NVIDIA Security Interface (NVSI) is an anti-piracy measure employed by a large portion of games ported to the Nvidia Shield series of systems by NVIDIA Lightspeed Studios.

When a game protected by NVSI is first booted on the NVIDIA Shield, it connects to Google's (or iQiyi's, in China) online services in order to validate that the logged in user is licensed to play the game; if they're not, the game refuses to load. Additionally, there's a second, more important license check that connects to a NVIDIA server. This server was shut down in 2021, making these versions of the game impossible to play under normal circumstances. However, as these license checks are easily circumvented, NVIDIA implemented an additional, much more devious layer of anti-piracy.
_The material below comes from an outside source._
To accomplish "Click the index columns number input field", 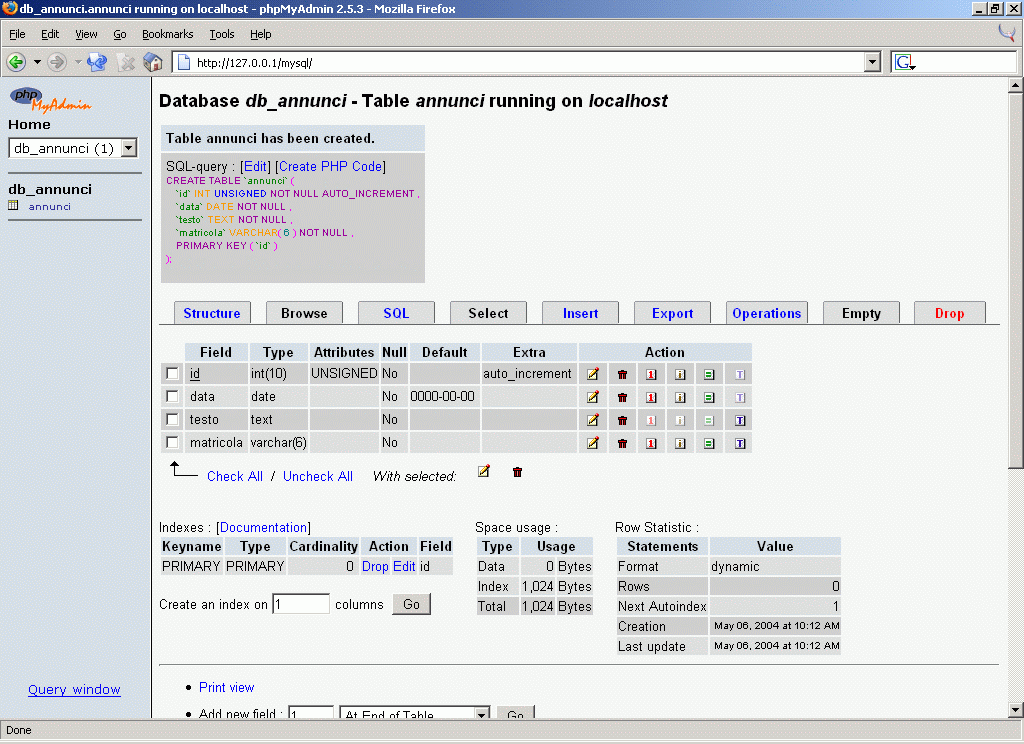I will pyautogui.click(x=300, y=604).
In each game, a function was stripped out of the code either partially or entirely. The game still boots, but the code ripped out was crucial to making the game playable. The missing code was then recompiled natively for the Tegra's dedicated security hardware, TSec, and placed in an encrypted blob, called the snippet. During the license check, the snippet would have been sent to the server, which would decrypt it and send back the (also encrypted) files inside if the player is deemed legitimate. The part of the code that was stripped is replaced with some code that tells TSec run the snippet, and after validating that it is unmodified, TSec decrypts and runs the code, thereby restoring the missing functionality.

NVSI can be disabled, but unless the snippet function is properly patched, the missing functionality will not run and the game will be unplayable in a silly way, different in each game.

Of particular interest, five Wii games were released for Shield TV that run in an emulator called Lingcod:

In order to communicate with NVSI from within the emulator, the game calls a stub function named lingcod_callNVSISnippet(). Lingcod has a feature that lets it run its own native implementation of any given function in the game, and the one it provides for lingcod_callNVSISnippet() performs the corresponding call to NVSI.